Jack holds her upright against his chest, one hand cradling her while the other supports her head. Phoebe yawns, wrinkling her face adorably before resting her head on Jack's shoulder, her tufts of auburn curls tickling his cheek.

She still has her oxygen cannula in, but she looks far healthier. Far more peaceful and content than she did when she'd first been admitted.

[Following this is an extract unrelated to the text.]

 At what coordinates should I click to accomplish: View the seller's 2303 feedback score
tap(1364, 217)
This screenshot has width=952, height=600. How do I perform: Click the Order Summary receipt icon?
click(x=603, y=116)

"Don't worry," he whispers to her, "we'll be home soon. You just keep on kicking ass, okay?"

 

The three days in the ward that follow fly by; endless meetings with the speech pathology team to ensure that they have the right bottle type, the right thickness consistency for the formula.

A respiratory doctor comes by and assesses Phoebe's lungs, and agrees that she no longer needs the NG tube or the supportive oxygen.

None of their friends from the ER come up to visit, too afraid of bringing contamination or illness upstairs, but Dana swings by and leaves a card for them at the nurse's station that everyone's written well wishes for Phoebe into.

Jack reads them out to her, one by one, as he cradles her in his arms while Eve takes a nap on the uncomfortable fold out bed that each room supplies for a parent to stay.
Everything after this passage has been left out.